__INFORMATION SUPPLIED__:
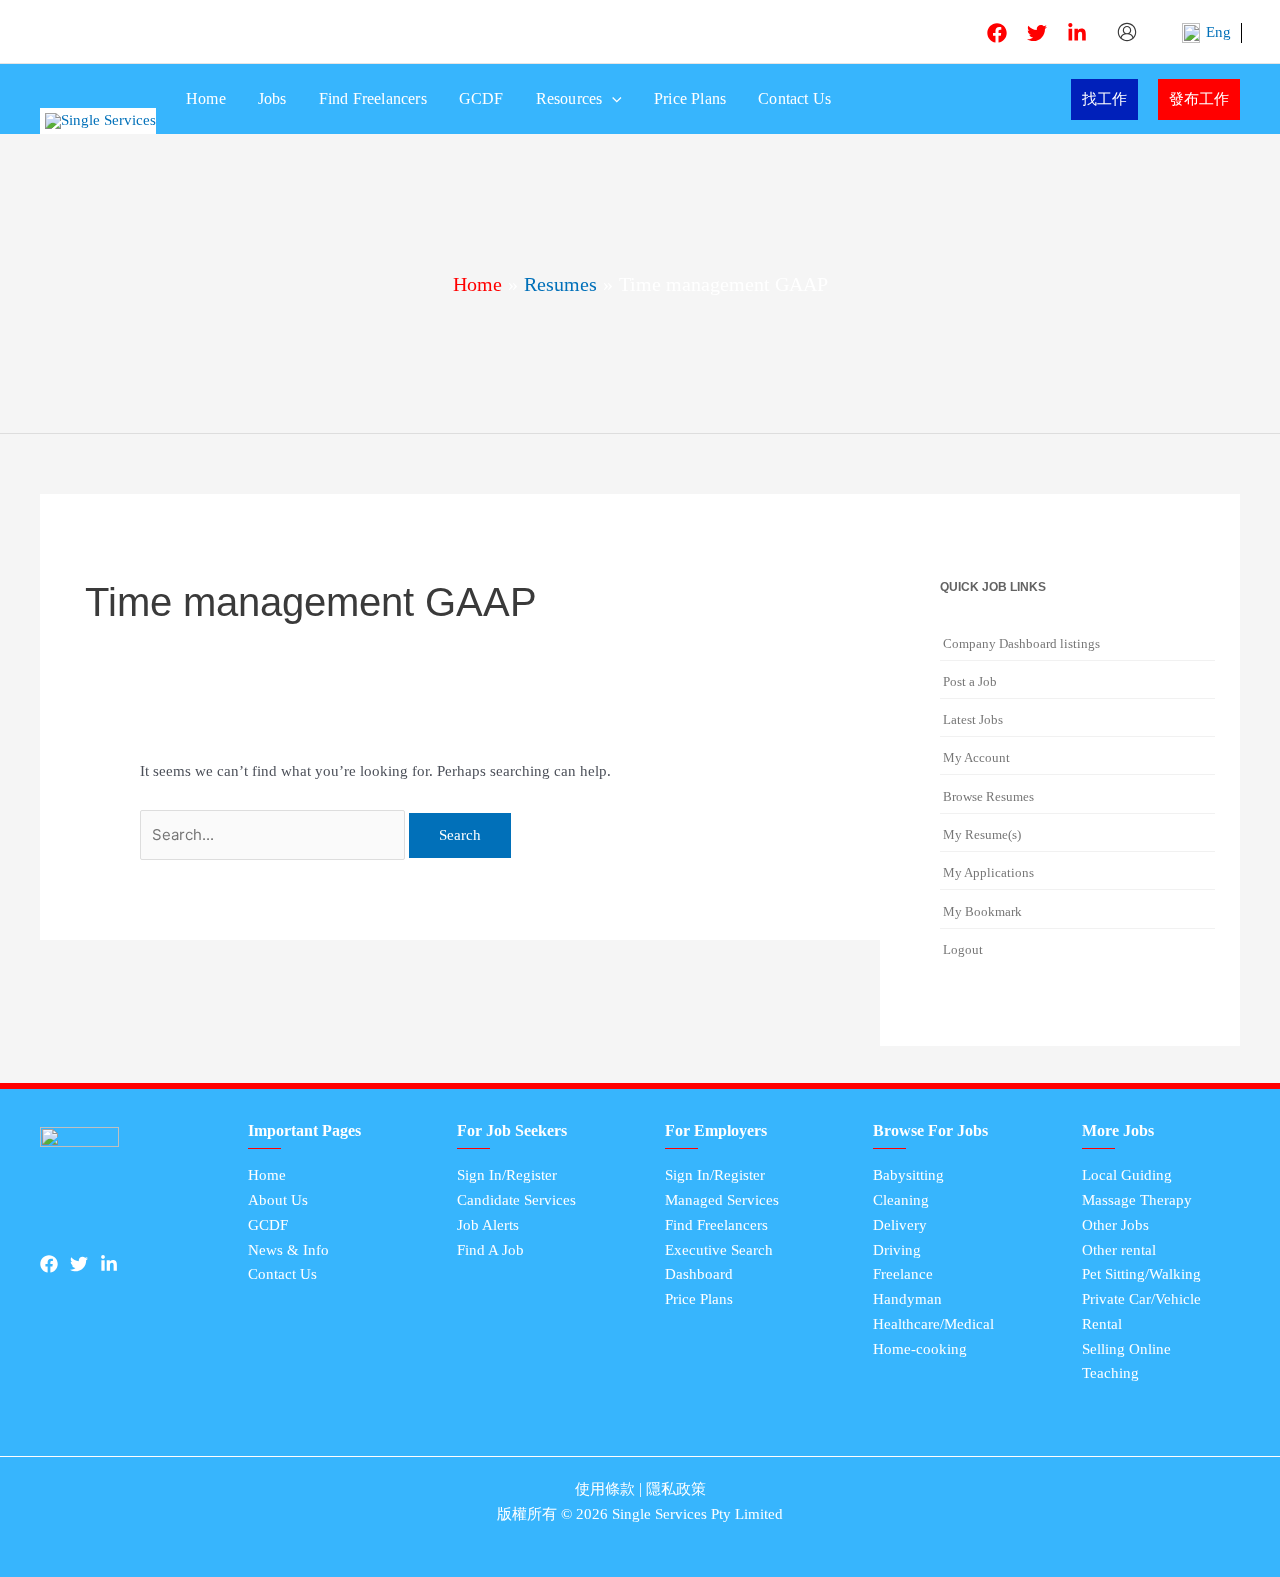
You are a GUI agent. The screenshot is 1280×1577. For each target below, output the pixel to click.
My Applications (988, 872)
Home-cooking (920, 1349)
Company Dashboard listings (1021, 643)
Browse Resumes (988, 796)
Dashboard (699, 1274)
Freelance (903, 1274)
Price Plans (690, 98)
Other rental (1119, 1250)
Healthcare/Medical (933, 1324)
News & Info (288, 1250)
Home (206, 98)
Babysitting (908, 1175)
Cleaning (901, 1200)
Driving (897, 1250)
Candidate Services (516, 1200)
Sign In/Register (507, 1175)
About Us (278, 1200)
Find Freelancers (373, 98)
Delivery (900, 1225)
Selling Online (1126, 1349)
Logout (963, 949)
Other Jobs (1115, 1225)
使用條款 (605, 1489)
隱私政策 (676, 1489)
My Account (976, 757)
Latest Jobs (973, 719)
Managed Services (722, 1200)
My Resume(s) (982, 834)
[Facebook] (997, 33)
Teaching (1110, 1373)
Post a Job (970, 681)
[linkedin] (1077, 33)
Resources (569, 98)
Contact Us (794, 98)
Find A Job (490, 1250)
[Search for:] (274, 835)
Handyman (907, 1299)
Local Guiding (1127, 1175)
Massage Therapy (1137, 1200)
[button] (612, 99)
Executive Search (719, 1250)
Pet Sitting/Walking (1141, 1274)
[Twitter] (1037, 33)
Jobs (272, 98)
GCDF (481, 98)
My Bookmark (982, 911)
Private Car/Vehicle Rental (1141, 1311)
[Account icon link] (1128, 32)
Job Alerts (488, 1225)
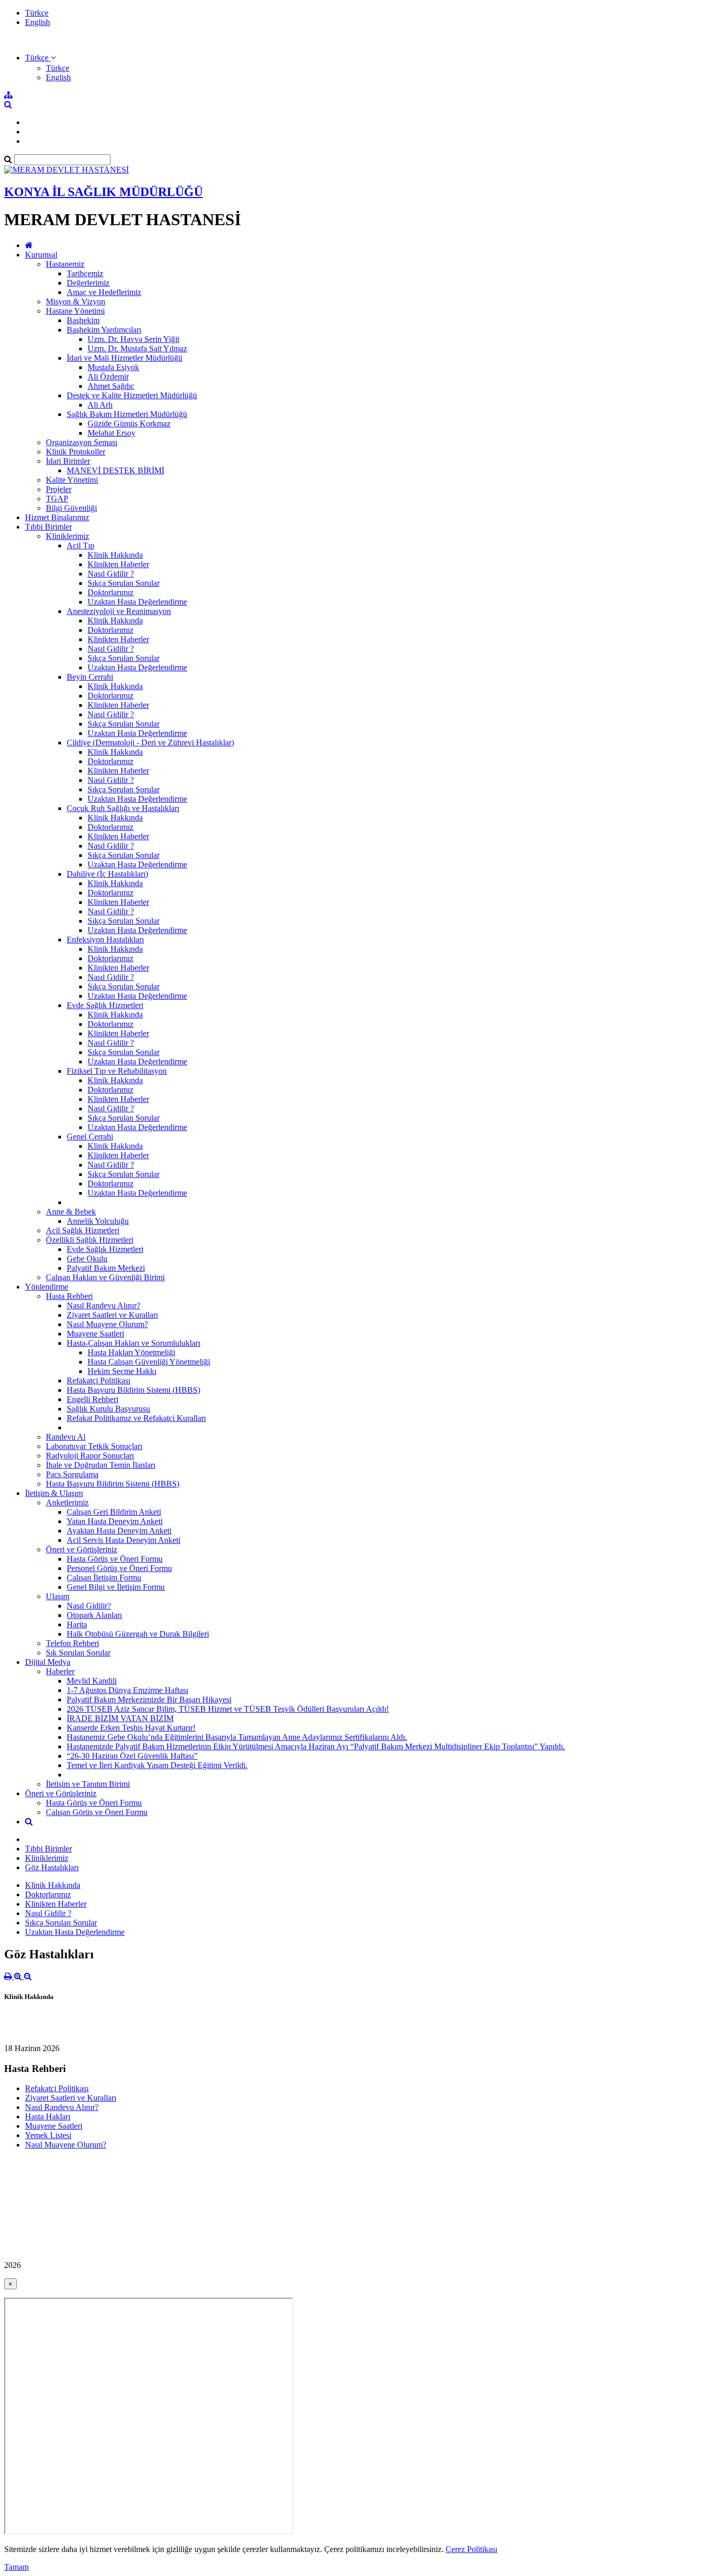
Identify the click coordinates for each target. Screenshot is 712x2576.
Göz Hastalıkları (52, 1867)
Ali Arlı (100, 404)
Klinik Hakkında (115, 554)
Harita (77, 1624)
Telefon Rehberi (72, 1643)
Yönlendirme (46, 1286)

---

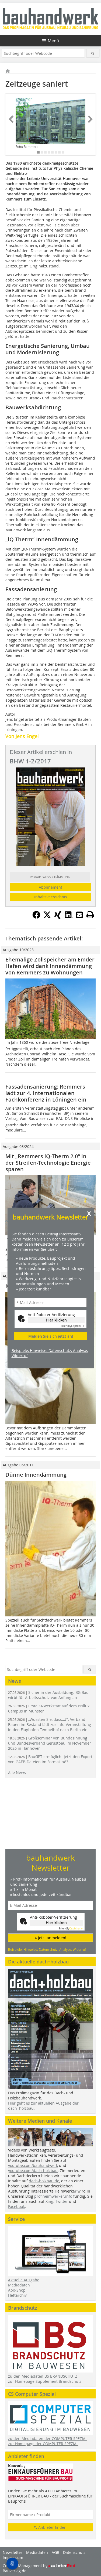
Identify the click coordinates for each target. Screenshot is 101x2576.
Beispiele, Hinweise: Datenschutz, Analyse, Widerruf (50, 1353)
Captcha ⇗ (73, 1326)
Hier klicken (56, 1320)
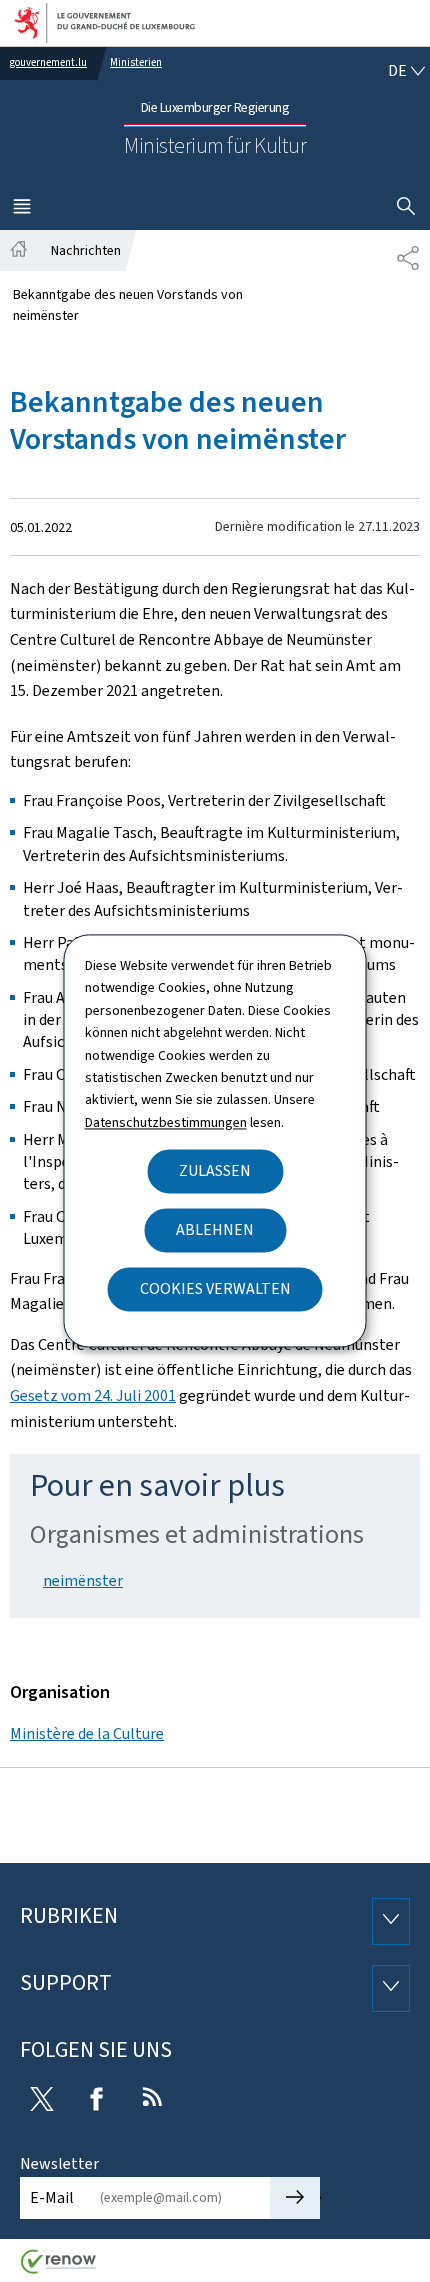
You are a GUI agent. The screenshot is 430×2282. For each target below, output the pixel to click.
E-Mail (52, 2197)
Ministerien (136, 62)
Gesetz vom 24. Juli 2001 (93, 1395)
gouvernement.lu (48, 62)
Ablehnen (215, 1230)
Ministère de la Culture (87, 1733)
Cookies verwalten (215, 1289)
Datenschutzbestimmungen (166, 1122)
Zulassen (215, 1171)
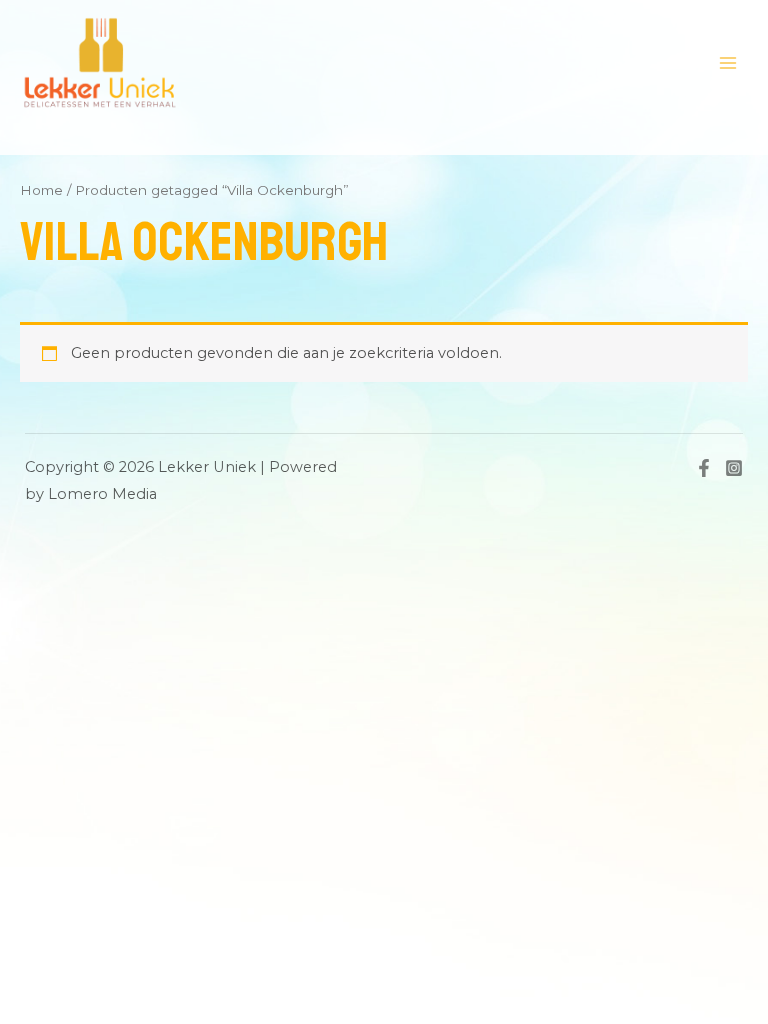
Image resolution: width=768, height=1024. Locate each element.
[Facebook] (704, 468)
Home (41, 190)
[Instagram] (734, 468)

__WHAT IS NEEDED__:
Return every line in the listing that contains the word "output".

__WRITTEN SOLUTION__:
You are a GUI agent. The screenshot is 1280×1577. For each target below, output the pixel to click.
You are a GUI agent. The screenshot is 430×2282. For each target below, output the pixel to click.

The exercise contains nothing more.